ところがテレビ局が過度にかわいそう感を煽るドキュメンタリー報道を繰り返すと、「善意の押し売り」の形で、余裕のない家庭にもプレッシャーがかかり、「私たちも何かしないと申し訳ない!」という罪の意識を生む恐れがあります。

だからまず自分の家庭が優先という意識が必要だと思うのです。

カ.絶対的な正義を信じることなく臨機応変な生き方を心がける

玉石混交の現代は、事実・真実の把握が極めて難しくなっています。新型コロナもこのわずか1年間に新たな事実が次々に判明しました。

この先もウイルスの変異や被害状況によっては、再び施策や対応を変えなければならない可能性があります。

その時は、立案者や指導者は変更理由を正直に述べ、謝るべき点は素直に謝るしかないと思います。ところが政府、有識者、専門家の多くは、自分が失敗の責任を負わされるのを恐れて火中の栗を拾おうとしないように見えます。

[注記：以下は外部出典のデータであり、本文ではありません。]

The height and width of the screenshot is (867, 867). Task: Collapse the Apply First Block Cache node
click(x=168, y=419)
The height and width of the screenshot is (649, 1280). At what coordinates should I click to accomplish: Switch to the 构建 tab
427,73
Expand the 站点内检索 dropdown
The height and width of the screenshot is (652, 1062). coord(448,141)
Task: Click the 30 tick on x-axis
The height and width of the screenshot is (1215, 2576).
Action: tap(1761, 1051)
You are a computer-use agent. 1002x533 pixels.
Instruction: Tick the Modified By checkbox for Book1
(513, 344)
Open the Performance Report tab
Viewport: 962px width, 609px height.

このような状況では、国民一人一人が情報リテラシーを高め、自分や身内が後悔しない充実した人生を歩めるように、自主的に考え行動するしかありません。

ただ、残念ながらいくら冷静かつ客観的に話しても、全く理解してもらえない人が一定割合いることも事実です。そんな厳しい状況でも、情報リテラシーの高い方を中心とした、正しい情報を一人でも多くの人に伝える努力は決して無にならないと思います。